Dr. Brian Arey received his bachelor’s degree in biology from St. Louis University where as an undergraduate he performed research on estrogen and progesterone receptors and their interactions with chromatin. Brian then moved to Florida State University where he received both Master’s and Doctorate degrees studying neuroendocrine physiology with Dr. Marc Freeman. His theses described the discovery of a novel underlying circadian rhythm of neurotransmitters regulating pituitary prolactin secretion. Pharmacological and unique physiological experiments led to the identification of the key neurotransmitters systems involved thus providing a working model of the neurotransmitter reflex. This work ultimately became the foundation for understanding regulation of prolactin secretion in rats. At this time, Dr. Arey also collaborated with fellow students in understanding the biphasic signaling of dopamine to regulate prolactin secretion in vivo.

In 1992, his work in graduate school led to an NIH Postdoctoral Fellowship in the NIH Center for Reproductive Sciences at Northwestern University, where he studied the expression and signaling mechanisms of the mouse and rat prolactin receptors. He then joined the Women’s Health Research Institute at Wyeth-Ayerst Research as an independent investigator. While at Wyeth in the mid-90’s, Dr. Arey collaborated to develop some of the first described allosteric agonists, antagonists and partial agonists to the follicle-stimulating hormone receptor. As part of this research he was the first to demonstrate that the FSH receptor could activate multiple G-protein signaling pathways. In addition, he proposed the concepts of biased agonism/conformational dynamics as a natural physiological phenomenon in relation to glycoprotein hormone receptors in a seminal paper that revealed that naturally occurring glycosylated isoforms of FSH behave as biased agonists. In doing so, Arey and Lopez helped to clarify the physiological role of glycosylated variants of glycoprotein hormones and demonstrated that synthetic compounds could be designed to mimic the activities of the natural FSH isoforms.

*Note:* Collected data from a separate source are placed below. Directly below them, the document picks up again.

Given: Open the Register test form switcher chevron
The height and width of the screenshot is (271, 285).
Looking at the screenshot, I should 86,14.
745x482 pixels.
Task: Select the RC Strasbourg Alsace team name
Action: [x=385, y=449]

Dr. Arey ultimately moved to Bristol-Myers Squibb where he and his colleagues developed allosteric modulators to a number of other receptors including novel allosteric modulators to the CaSR. In another important observation, Dr. Arey hypothesized the importance of an allosteric site in GPCRs that existed in a pocket (P2 pocket) formed by transmembrane domains I, II, III and VII. Dr. Arey and Dr. Stephen Yanofski showed through the creation of chimeric receptors that this pocket was important to the mechanism of FSH allosteric compounds. He and others also demonstrated through molecular modeling that this pocket was also important for new allosteric modulators of the CaSR.Throughout his tenure in pharmaceutical research, he has contributed to the discovery and development of multiple marketed medicines. Dr. Arey has written numerous reviews and is requested to speak internationally on the topics of allosteric activation of GPCRs and the role of glycosylation in regulating function of protein ligands. Most recently, Dr. Arey has utilized biased signaling to develop novel ligands to several orphan GPCRs as a basis for exploiting these novel targets for the development of innovative therapies.